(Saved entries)
==============================
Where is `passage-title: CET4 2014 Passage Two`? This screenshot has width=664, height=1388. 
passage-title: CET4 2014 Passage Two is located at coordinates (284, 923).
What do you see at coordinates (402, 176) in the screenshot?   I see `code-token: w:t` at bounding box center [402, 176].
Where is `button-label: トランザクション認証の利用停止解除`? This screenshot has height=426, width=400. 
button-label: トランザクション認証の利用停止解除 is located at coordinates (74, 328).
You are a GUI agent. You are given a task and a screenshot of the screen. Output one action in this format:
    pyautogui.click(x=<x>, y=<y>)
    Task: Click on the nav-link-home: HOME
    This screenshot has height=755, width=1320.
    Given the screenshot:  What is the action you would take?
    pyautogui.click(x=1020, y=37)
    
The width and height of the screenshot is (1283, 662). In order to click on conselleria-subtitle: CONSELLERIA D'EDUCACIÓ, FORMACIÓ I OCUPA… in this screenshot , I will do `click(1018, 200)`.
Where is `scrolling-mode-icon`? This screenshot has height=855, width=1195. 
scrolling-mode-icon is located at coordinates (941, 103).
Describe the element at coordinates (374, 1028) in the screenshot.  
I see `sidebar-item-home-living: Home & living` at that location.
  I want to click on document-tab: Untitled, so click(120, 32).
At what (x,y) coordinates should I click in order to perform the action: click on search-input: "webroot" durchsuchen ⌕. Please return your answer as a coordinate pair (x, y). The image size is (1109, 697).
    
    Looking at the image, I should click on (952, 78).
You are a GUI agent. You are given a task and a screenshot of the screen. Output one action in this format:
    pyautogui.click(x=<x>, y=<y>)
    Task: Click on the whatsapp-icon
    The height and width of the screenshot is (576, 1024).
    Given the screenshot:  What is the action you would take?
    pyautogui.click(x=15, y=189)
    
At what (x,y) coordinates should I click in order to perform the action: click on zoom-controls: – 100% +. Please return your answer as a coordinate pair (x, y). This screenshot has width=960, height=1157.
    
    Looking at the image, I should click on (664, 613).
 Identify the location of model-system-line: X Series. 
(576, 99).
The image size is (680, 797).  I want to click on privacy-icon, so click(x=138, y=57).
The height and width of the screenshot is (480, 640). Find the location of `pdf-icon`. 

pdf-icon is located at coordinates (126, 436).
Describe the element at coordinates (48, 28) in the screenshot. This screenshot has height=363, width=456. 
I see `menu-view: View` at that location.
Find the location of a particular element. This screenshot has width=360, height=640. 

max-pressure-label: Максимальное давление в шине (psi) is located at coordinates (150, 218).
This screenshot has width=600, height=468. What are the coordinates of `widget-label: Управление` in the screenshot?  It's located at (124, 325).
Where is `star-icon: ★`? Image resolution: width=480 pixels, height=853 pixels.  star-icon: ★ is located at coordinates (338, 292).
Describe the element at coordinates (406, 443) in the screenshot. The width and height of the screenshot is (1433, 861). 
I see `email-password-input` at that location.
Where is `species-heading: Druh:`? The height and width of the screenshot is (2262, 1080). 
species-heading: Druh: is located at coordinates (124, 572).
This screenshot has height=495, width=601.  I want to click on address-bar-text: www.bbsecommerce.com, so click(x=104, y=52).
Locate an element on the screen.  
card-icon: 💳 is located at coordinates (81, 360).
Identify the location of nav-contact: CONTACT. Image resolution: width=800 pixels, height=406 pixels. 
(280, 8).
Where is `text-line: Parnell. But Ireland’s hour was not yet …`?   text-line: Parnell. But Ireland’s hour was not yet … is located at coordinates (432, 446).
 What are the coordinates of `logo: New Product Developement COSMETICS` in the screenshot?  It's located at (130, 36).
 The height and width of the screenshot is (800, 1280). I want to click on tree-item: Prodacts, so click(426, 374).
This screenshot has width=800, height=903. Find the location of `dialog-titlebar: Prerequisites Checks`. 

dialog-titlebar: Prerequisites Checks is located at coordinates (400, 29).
==============================
From the records above, pull out each line that contains the string "scrolling" and copy those lines without changes.

Where is `scrolling-mode-icon`? This screenshot has height=855, width=1195. 
scrolling-mode-icon is located at coordinates (941, 103).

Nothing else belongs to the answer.